If the average yield on six-month bills rises to 4 per cent in Wednesday auction, this would push up the export refinance rate to 4 per cent for January 2005 and as a result, export finance rate would rise to 5.5 per cent. This seems a likely scenario if the State Bank keeps the export refinance rate linked with the average yield on six-month bills.
Though top central bankers say six-month T-bills yield will continue to determine the export refinance rate, the chances of freezing the refinance rate for a couple of months cannot be ruled out as the exporters are showing growing concern over frequent increase in the rate.
Some of them including Mr Dawood Usman Jakhura and Mr Shabbir Ahmed have even demanded capping the refinance rate. The former heads Readymade Garments Exporters Association and the later Bedwear Exporters Association.
They have demanded capping of refinance rate on the ground that Pakistani exporters need to keep their prices competitive to get the maximum benefit from the lifting of the textile quotas from January 1, 2005.
Mr Riaz Ahmed Tata, who in his capacity as the president of the Federation of Pakistan Chambers of Commerce and Industry is considered the chief spokesman of the private sector has also urged upon the authorities to look for ways to keep export finance rate from growing too fast.
If that means de-linking export refinance rate from the average yield on six-month bills, there is little justification for doing this, a senior central banker said adding that this would distort the interest rates structure.
Pakistan had linked the export refinance rate with the weighed average yield on six-month T-bills on the urging of the IMF to eliminate interest rates subsidy on exports.

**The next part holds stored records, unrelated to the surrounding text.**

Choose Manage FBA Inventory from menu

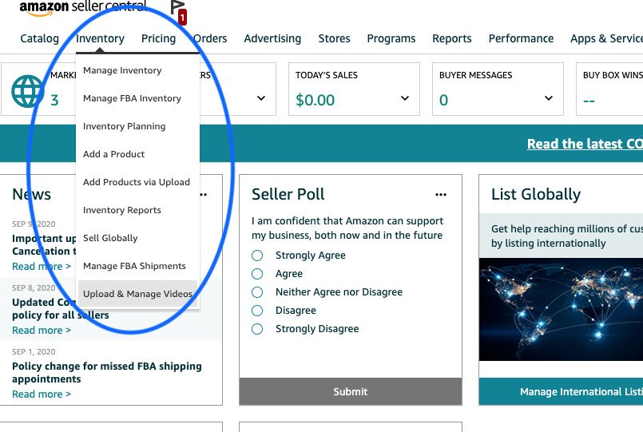pos(132,98)
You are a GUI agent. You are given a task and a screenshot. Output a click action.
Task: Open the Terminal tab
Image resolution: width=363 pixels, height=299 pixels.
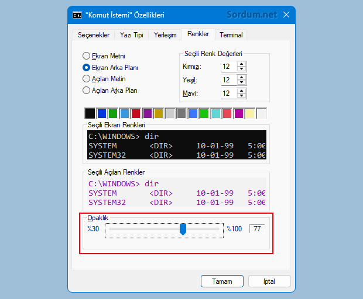click(231, 35)
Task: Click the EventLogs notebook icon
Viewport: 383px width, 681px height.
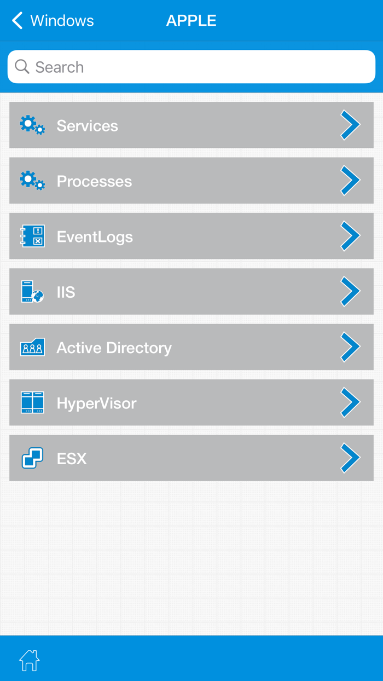Action: (32, 236)
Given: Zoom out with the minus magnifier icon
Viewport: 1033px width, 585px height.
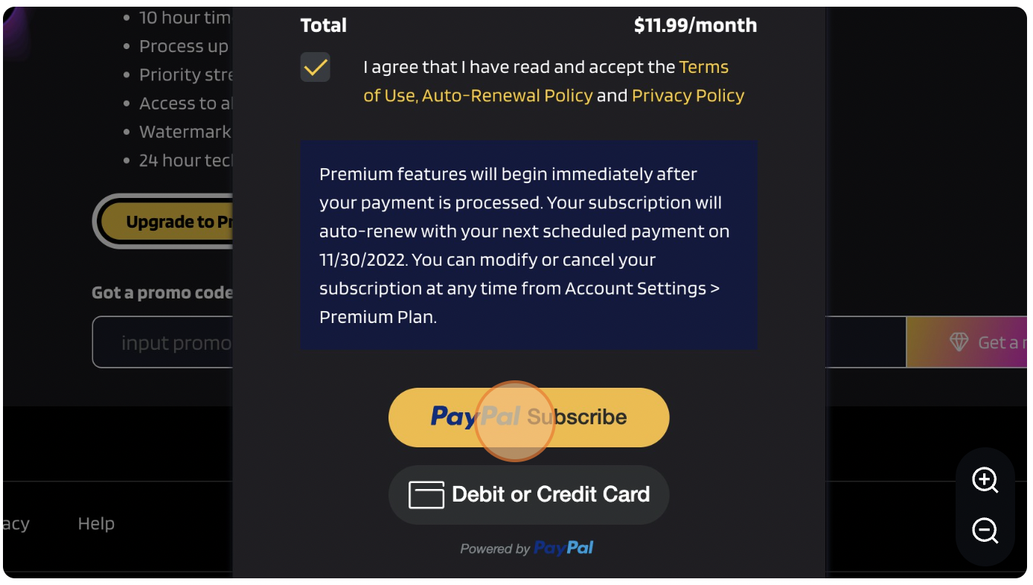Looking at the screenshot, I should [985, 531].
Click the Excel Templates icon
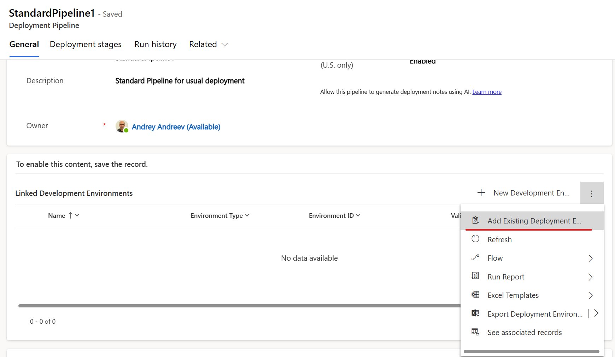Image resolution: width=615 pixels, height=357 pixels. pos(475,295)
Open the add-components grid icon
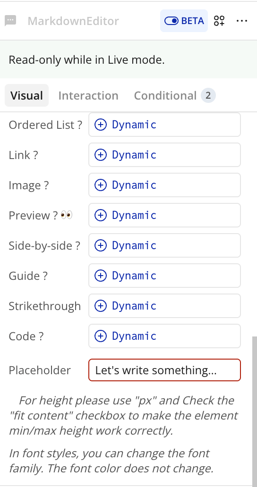Screen dimensions: 257x487 219,21
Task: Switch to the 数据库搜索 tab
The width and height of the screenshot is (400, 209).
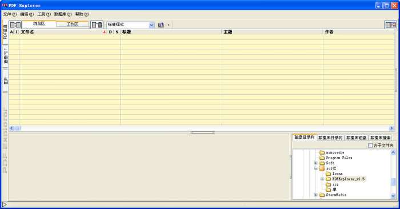Action: [381, 138]
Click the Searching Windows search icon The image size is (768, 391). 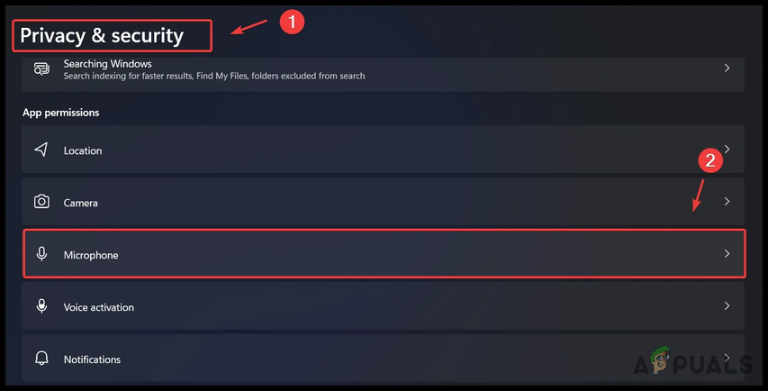[x=41, y=68]
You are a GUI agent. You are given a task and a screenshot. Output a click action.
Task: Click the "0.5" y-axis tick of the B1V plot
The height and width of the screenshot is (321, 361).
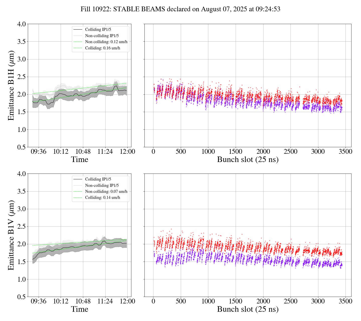[21, 297]
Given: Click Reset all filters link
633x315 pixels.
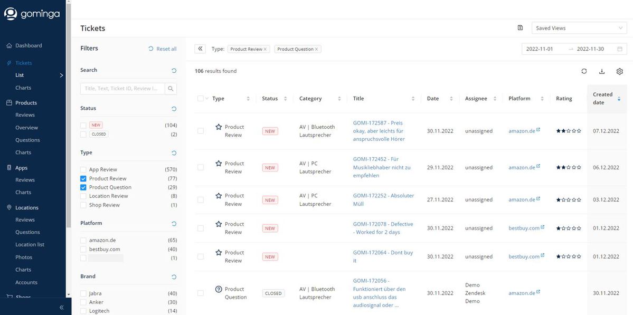Looking at the screenshot, I should pyautogui.click(x=163, y=49).
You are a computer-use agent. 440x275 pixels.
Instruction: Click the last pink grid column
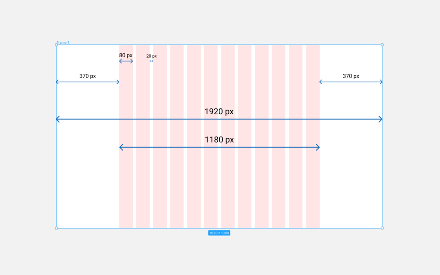coord(313,136)
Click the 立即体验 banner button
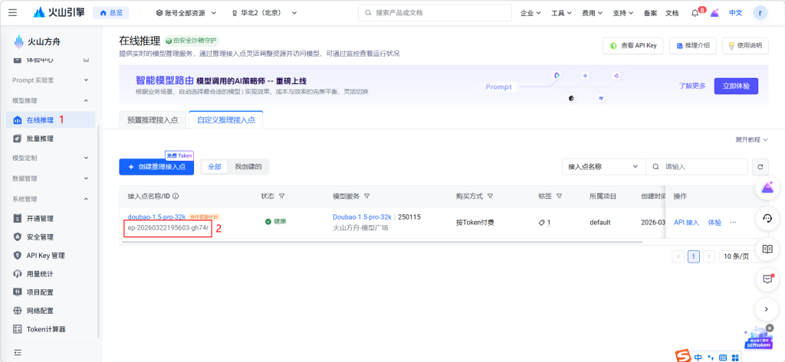785x362 pixels. pyautogui.click(x=735, y=86)
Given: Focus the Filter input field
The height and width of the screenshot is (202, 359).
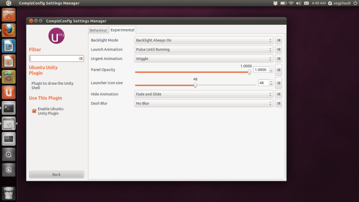Looking at the screenshot, I should click(x=54, y=58).
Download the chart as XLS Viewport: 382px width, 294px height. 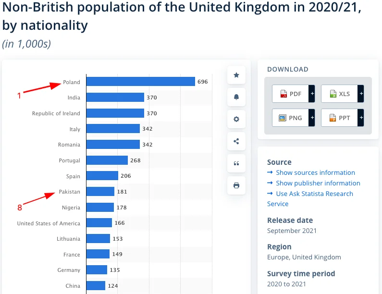click(339, 94)
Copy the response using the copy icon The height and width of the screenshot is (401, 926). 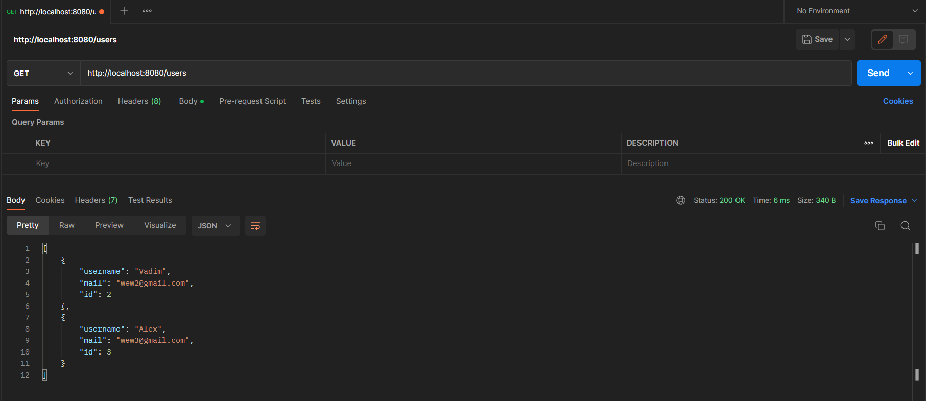pos(880,226)
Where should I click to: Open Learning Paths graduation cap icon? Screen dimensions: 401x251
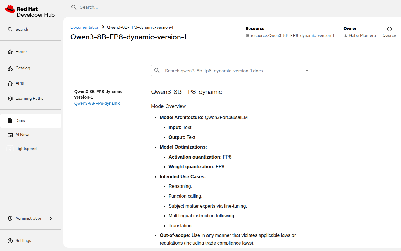[10, 99]
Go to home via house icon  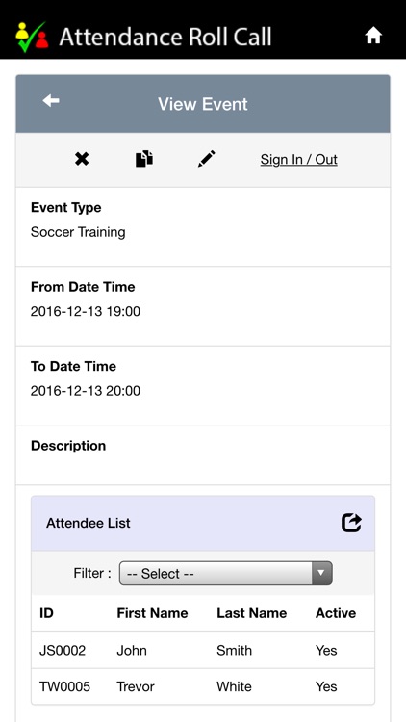[373, 36]
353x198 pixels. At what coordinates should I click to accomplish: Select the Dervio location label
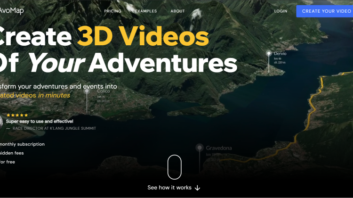pos(280,54)

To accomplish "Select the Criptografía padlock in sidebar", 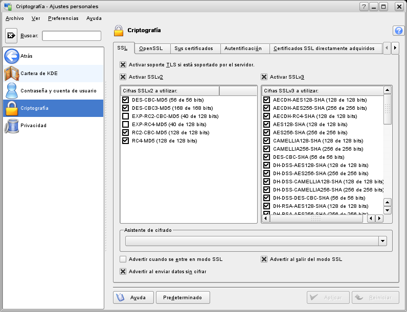I will click(x=11, y=108).
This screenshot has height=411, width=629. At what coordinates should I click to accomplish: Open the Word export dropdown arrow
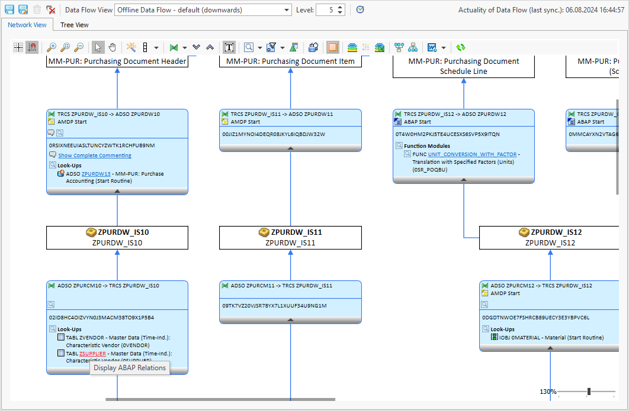[x=444, y=47]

On the other hand, keeping the yields on treasury bills unchanged seems just impossible because that can negate earlier SBP signals of tightening the interest rates to contain inflation.
Year-on-year inflation rose by 9.06 per cent in July-October 2004. The central bank is all set to further tighten the interest rates to keep inflation in check in the remaining part of this fiscal year.
OMO: The SBP siphoned off Rs10.55 billion through a one-week repo of T-bills on Tuesday at 2.47 per cent. The open market operations or OMO conducted for this purpose had generated Rs14.45 billion demand for the bills of which the central bank accepted Rs10.55 billion and rejected the rest.
It also rejected all the bids received for two-week repo of treasury bills. This mopping exercise was undertaken to offset the inflow of more than Rs9 billion into the market through maturity of previously sold T- bills.